The Registered Insurance Brokers of Ontario has issued guidelines on a new Ontario provision requiring insurance brokers to disclose any conflict of interest associated with any transaction or recommendation.
In a notice issued Friday, RIBO said effective immediately the Code of Conduct under the Registered Insurance Brokers Act has been amended to include paragraph regarding a duty on all brokers to disclose to their clients any facts indicating a conflict or potential conflict of interest of the broker that is associated with a transaction or recommendation.
RIBO has prepared a commentary on this paragraph, including guidelines to assist brokers with compliance with this new provision. The disclosure requirements replace both the majority share ownership restrictions and the related party disclosure requirements, it notes.

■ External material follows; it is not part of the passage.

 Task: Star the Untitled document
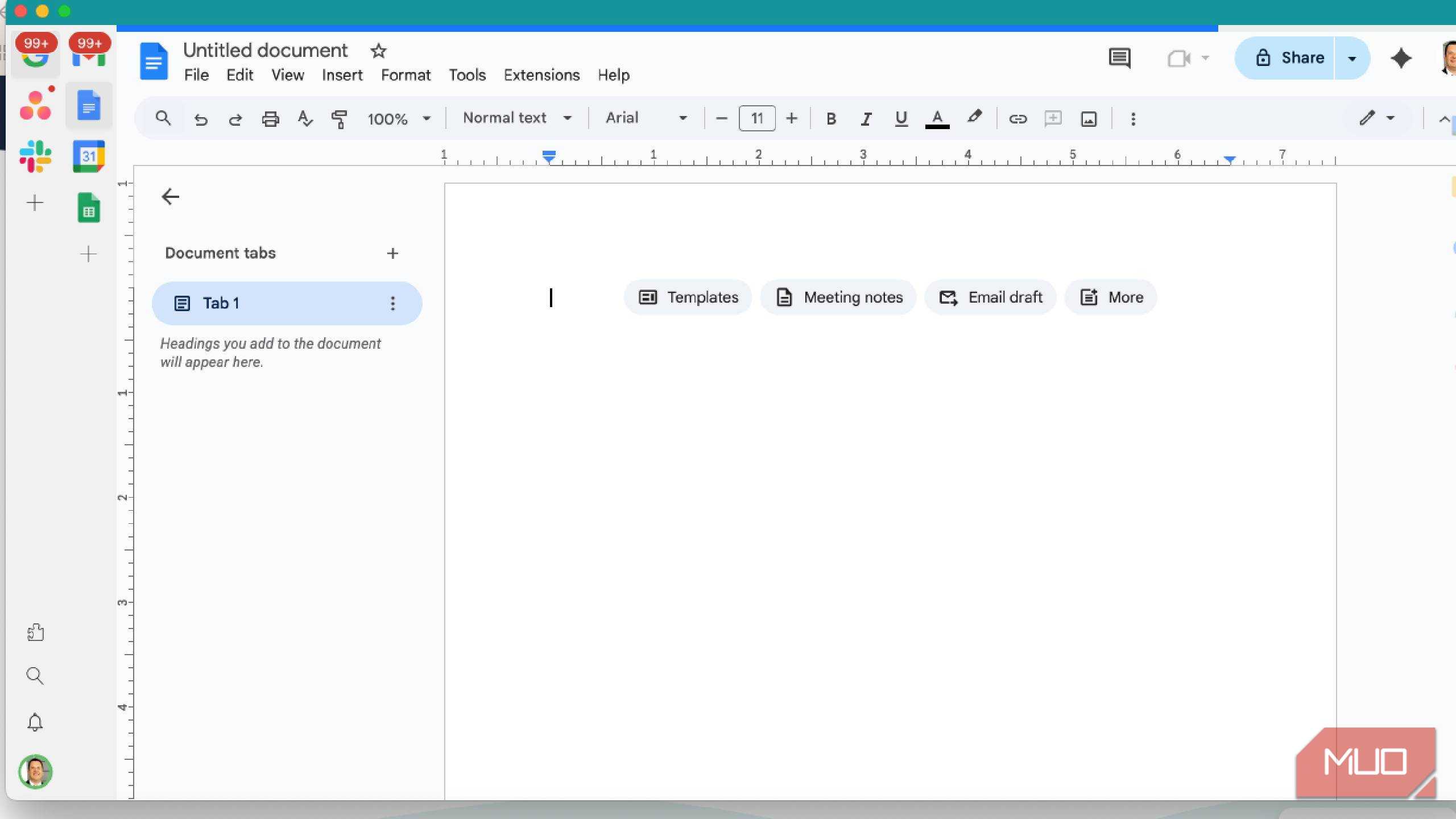[x=378, y=50]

“The fundamental premise is that a client is entitled to any information about a broker’s business relationships that pertain to a transaction or recommendation,” it explains. “A business relationship means any direct or indirect interest or benefit that is relevant to the transaction or arises from placing, or the recommendation to place, a contract of insurance with a particular insurer (over another).”
The interest must be sufficient to raise the perception of “influence” over the broker’s “independent” decision making process, in the mind of a reasonable person, in possession of all the facts, it says. “In all cases, we include “individual” conflicts of interest, as well as those of the registered “firm”, as the case may be. In all cases as well, the guidelines are intended to deal with situations where non-disclosure would be detrimental to consumers.”
Among other things, it notes that the possibility that the broker may receive a contingent commission in future ought to be disclosed, in order to achieve full transparency. And, “Similar to the possibility that a broker may receive contingent commission, the possibility that a broker may receive sales incentives ought to be disclosed, in order to achieve full and overt transparency in the transaction. This factor means that if a broker’s relationship with an insurer provides for sales incentives, such as trips, that fact must be disclosed to the client,” it says.
RIBO adds that it will consider that a broker has not complied with the requirement for sales incentive transparency if disclosure is “provided in a manner that is unclear or obscure, for example, disclosure of relevant information that is intentionally buried in a twenty page document that no one will read.”